## DIRECTIONS:
List every person the extract on L. Travis Dashiell names as having succeeded him in an office.

## EXTRACT:
+ + + +

Member of the Texas House of Representatives
- In office January 10, 1893 – January 10, 1899
- Preceded by: Rufus Young King (56th) John Addison Wayland (64th)
- Succeeded by: Joseph Fontaine Randolph (56th) Henry Ezekial Ellis (64th)
- Constituency: 56th (1893–1897) 64th (1897–1899)

Speaker of the Texas House of Representatives
- In office January 12, 1897 – January 10, 1899
- Preceded by: Thomas Slater Smith
- Succeeded by: James S. Sherrill

Secretary of State of Texas
- In office January 1907 – February 1908
- Governor: Thomas Mitchell Campbell
- Preceded by: O. K. Shannon
- Succeeded by: William Richardson Davie

Personal details
- Born: Levi Travis Dashiell April 30, 1869 Chappell Hill, Texas, US
- Died: October 21, 1924 (aged 55)
- Party: Democratic
- Occupation: Politician, lawyer

= L. Travis Dashiell =

American politician and lawyer (1869–1924)

Levi Travis Dashiell (or Dashiel; April 30, 1869 – October 21, 1924) was an American politician and lawyer. A Democrat, he was Speaker of the Texas House of Representatives and the Secretary of State of Texas.

+ + + +

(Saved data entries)
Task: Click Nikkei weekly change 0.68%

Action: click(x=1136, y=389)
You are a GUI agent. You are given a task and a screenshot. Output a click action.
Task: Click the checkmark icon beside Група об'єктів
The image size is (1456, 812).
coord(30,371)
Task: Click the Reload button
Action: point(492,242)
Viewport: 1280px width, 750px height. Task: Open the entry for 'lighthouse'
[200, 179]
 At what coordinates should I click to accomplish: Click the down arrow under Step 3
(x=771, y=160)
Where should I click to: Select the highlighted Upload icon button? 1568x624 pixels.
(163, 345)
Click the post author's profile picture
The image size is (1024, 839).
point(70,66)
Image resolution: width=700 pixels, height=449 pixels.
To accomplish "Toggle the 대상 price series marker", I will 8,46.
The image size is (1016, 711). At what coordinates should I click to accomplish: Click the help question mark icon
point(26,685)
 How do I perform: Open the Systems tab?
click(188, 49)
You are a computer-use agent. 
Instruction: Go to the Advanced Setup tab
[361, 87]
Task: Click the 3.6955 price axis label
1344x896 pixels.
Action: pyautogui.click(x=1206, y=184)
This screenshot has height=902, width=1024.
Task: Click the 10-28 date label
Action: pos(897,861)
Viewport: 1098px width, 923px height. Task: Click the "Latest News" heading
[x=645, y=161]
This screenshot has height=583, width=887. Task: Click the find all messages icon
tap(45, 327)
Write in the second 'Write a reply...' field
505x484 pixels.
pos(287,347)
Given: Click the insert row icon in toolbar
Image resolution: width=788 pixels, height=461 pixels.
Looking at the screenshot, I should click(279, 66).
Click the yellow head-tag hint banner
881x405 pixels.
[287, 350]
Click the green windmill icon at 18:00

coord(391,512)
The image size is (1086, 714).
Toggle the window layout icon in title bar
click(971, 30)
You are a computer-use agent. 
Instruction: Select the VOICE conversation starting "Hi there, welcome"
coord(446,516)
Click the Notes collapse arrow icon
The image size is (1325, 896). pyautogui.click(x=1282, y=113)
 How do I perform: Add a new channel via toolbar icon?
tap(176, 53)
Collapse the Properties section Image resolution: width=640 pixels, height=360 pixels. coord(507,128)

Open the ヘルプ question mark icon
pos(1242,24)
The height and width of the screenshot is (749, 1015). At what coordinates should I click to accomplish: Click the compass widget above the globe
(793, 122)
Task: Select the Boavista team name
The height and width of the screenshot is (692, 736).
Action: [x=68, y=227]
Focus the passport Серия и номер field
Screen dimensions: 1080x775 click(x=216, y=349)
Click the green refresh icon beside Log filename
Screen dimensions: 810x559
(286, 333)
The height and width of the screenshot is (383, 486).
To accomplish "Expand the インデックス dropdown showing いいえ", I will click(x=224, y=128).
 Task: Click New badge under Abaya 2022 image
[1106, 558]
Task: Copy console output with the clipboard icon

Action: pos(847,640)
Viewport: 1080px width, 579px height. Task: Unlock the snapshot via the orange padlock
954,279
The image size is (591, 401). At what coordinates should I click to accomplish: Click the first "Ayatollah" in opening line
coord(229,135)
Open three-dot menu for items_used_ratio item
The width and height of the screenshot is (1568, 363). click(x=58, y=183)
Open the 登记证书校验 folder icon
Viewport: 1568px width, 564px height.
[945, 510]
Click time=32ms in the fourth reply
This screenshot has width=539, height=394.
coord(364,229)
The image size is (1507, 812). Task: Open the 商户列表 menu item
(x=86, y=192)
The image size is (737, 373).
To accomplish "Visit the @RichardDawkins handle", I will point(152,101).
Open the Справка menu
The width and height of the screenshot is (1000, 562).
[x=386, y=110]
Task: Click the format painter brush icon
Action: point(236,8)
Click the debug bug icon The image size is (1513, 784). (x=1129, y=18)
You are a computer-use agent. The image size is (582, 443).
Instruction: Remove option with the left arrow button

+ + + +

## SOLUTION TO THE EXERCISE:
Joseph Fontaine Randolph
Henry Ezekial Ellis
James S. Sherrill
William Richardson Davie